REQUIREMENT » How many lines of the items below contain the string "screenshot"? Case counts; give only the number.

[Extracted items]
>>>
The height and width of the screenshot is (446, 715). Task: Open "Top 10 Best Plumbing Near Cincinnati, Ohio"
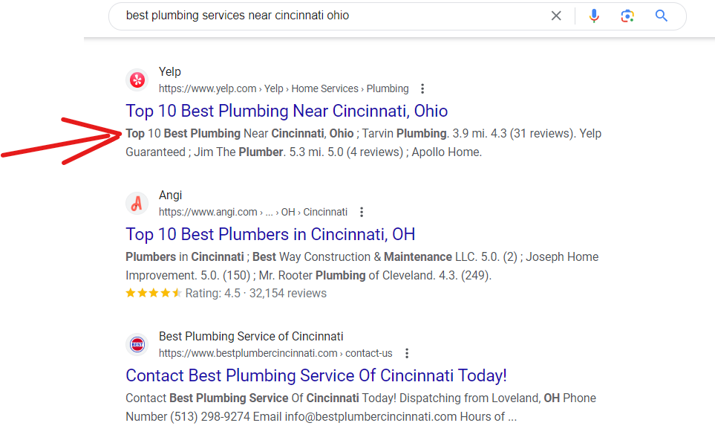(x=287, y=111)
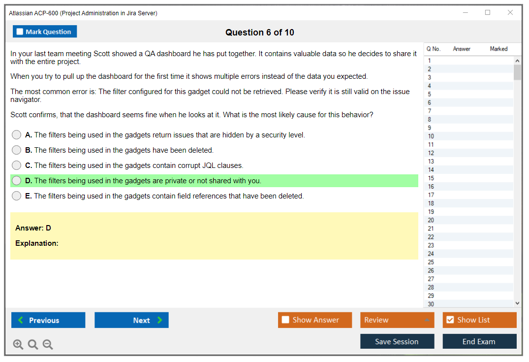Select answer option A about security level
This screenshot has height=362, width=529.
17,135
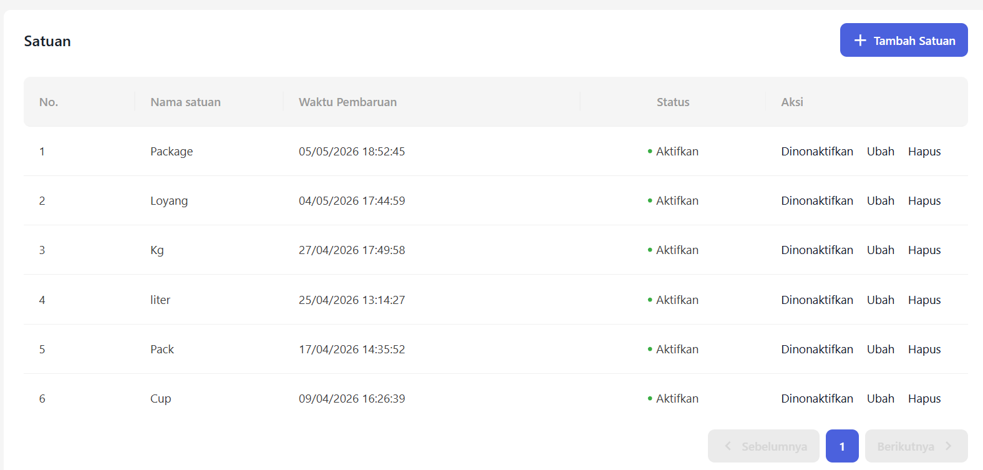
Task: Deactivate the Package unit via Dinonaktifkan
Action: [817, 151]
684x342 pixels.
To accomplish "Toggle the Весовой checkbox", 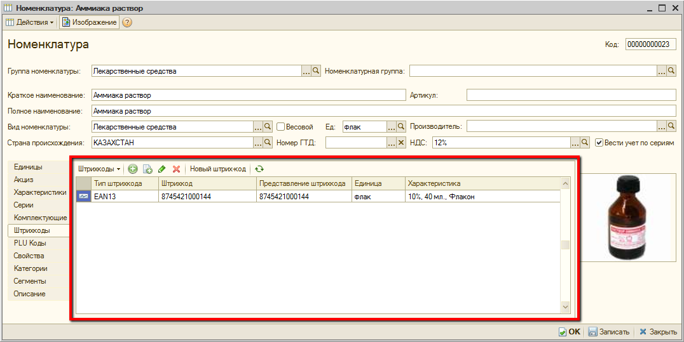I will [280, 127].
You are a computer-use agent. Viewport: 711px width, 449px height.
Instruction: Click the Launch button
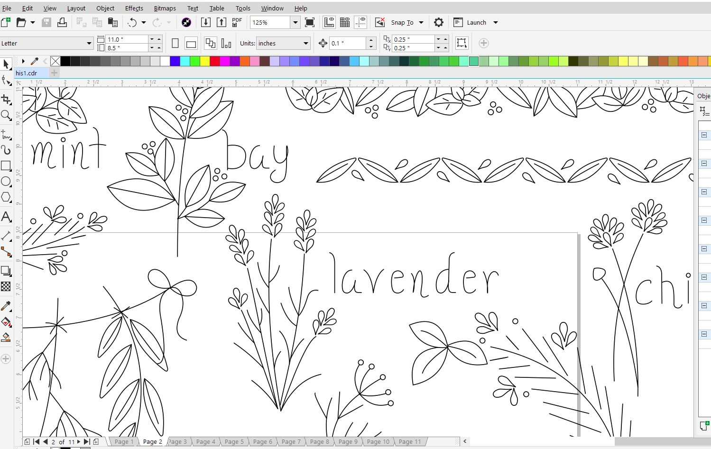coord(476,22)
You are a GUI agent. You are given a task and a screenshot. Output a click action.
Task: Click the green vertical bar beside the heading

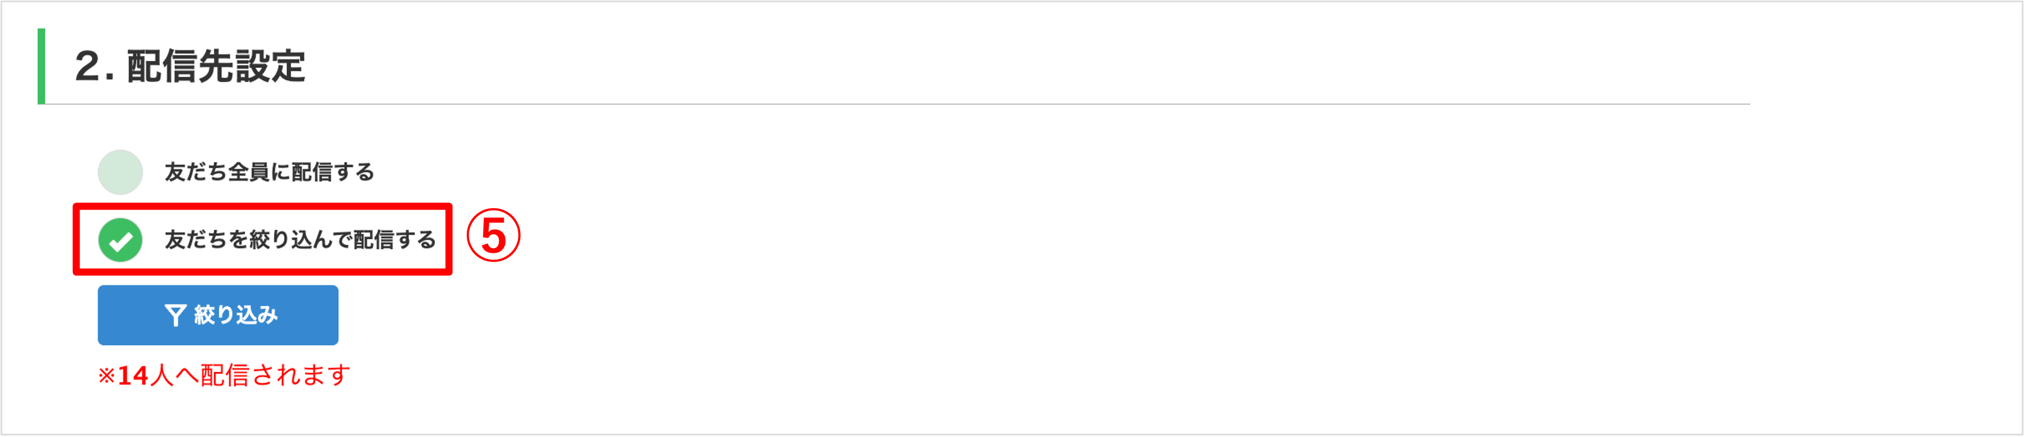42,66
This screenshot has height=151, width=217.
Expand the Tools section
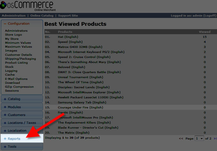12,147
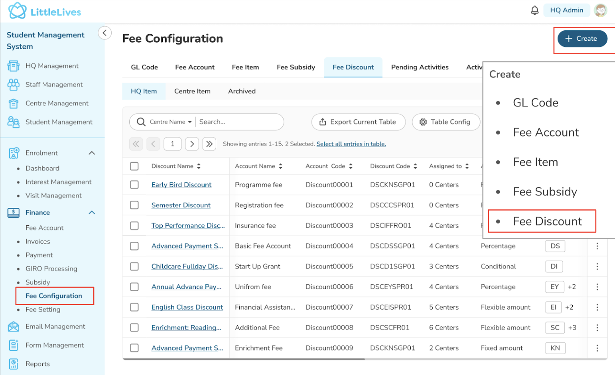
<<<
EXERCISE OUTPUT » 4